Tetapi saat ini angka permintaan untuk komoditas secara keseluruhan sedang rendah. Pasokan dari China dan beberapa produsen lain bahkan diperkirakan bertambah pada semester kedua.

Meski bukan faktor utama, penghentian impor India menambah sentimen negatif bagi harga batubara. India meningkatkan produksi batubara dalam negeri untuk memenuhi kebutuhan energinya.

Pada bulan Januari lalu, Menteri Energi India menyatakan akan menghentikan impor batubara dalam beberapa tahun ke depan. "Namun kecemasan ini belum tentu membuat harga batubara anjlok seperti tahun 2016 dan sebelumnya," imbuh Wahyu.

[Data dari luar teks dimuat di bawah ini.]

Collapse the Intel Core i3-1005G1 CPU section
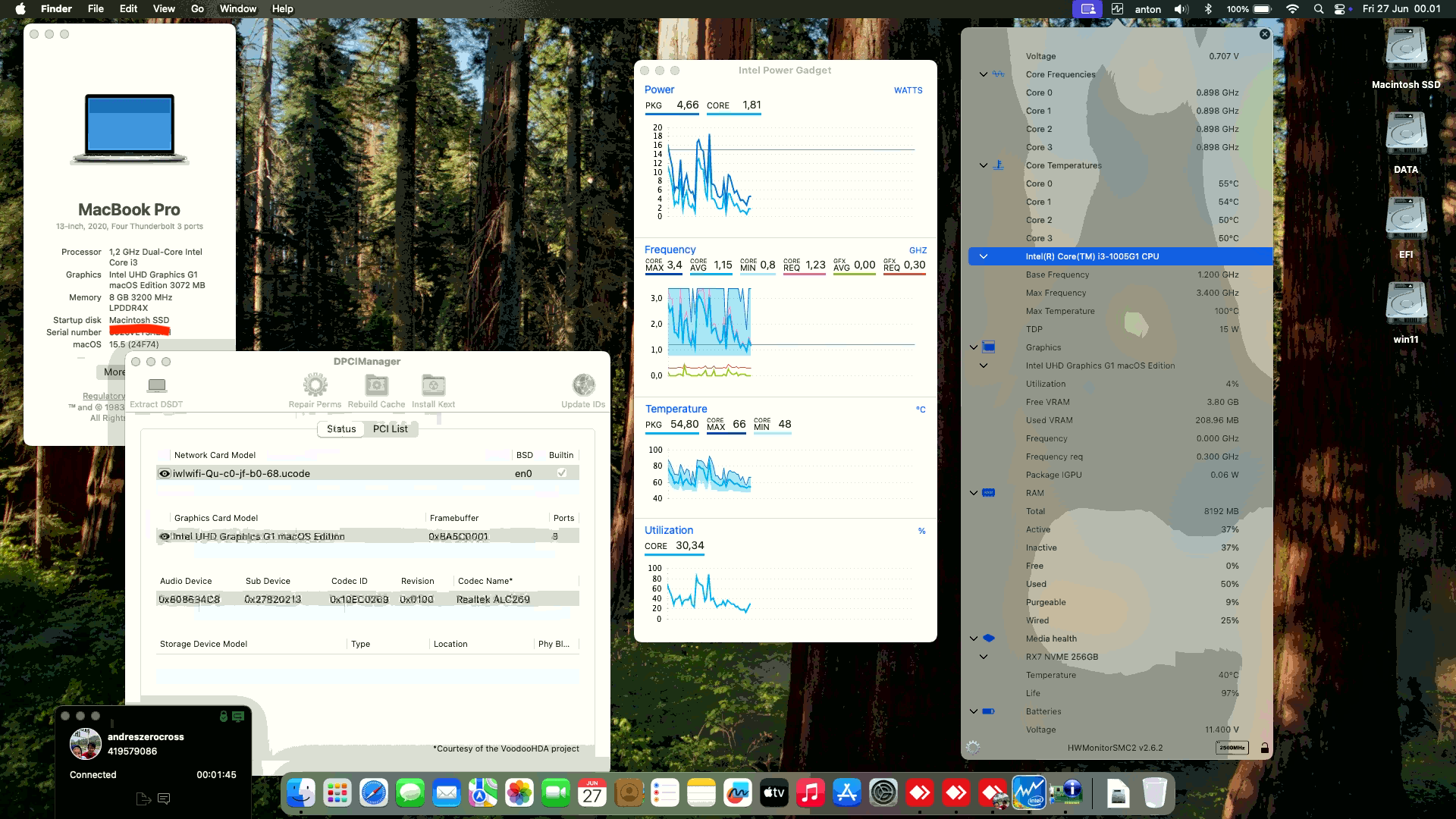This screenshot has width=1456, height=819. (984, 256)
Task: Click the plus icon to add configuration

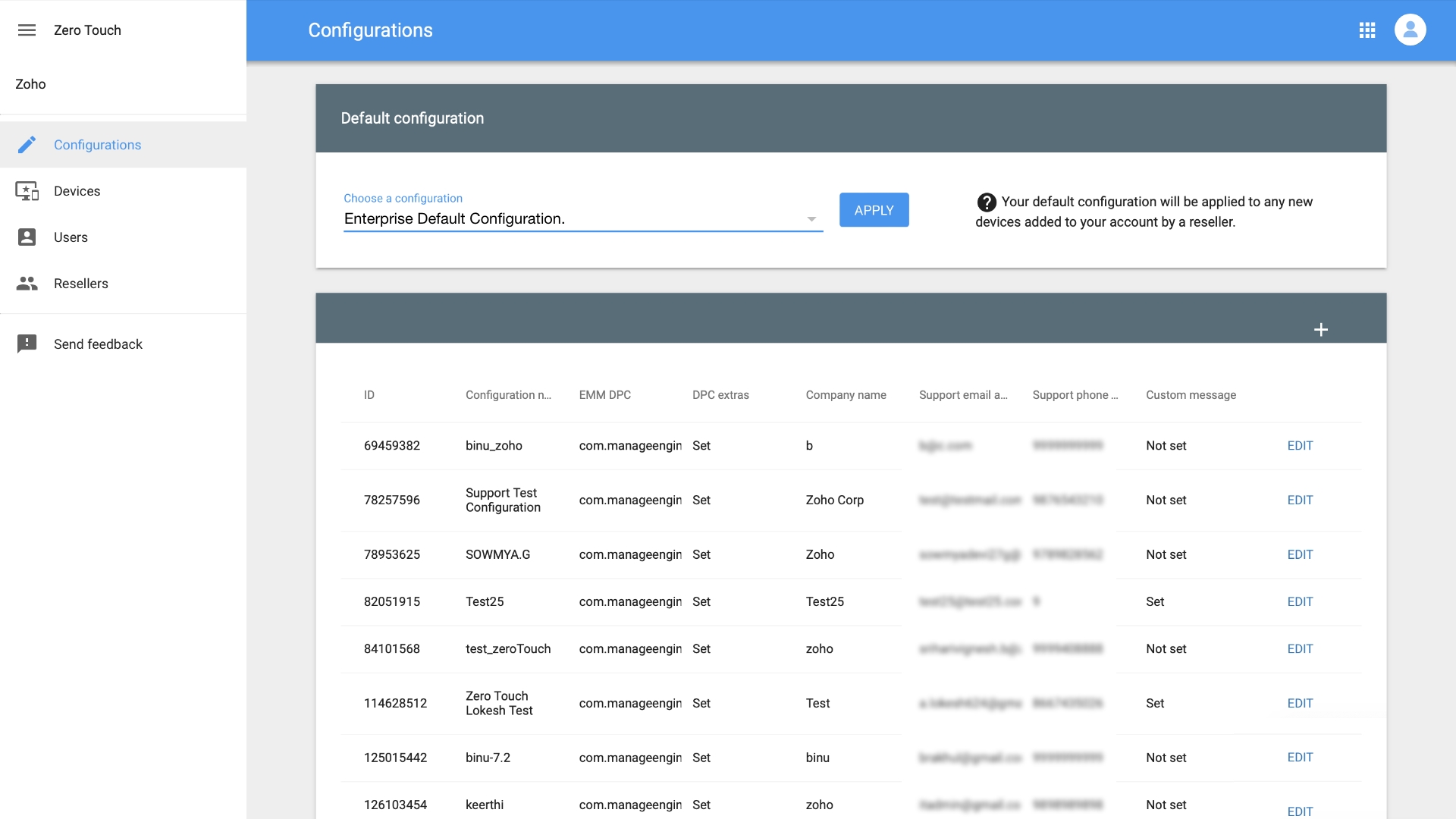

Negara China masih memainkan sentimen utama. Menurut Wahyu, China akan kembali memberlakukan pembatasan hari kerja perusahaan tambang jika harga batubara terus melemah. Permintaan batubara domestik China juga akan meningkat dengan dorongan sektor industri pembangkit listrik.

Harga batubara memang rentan terkoreksi. Tetapi Wahyu melihat outlook harga dalam jangka panjang masih belum berubah, yakni cenderung stabil di kisaran US$ 80 per metrik ton.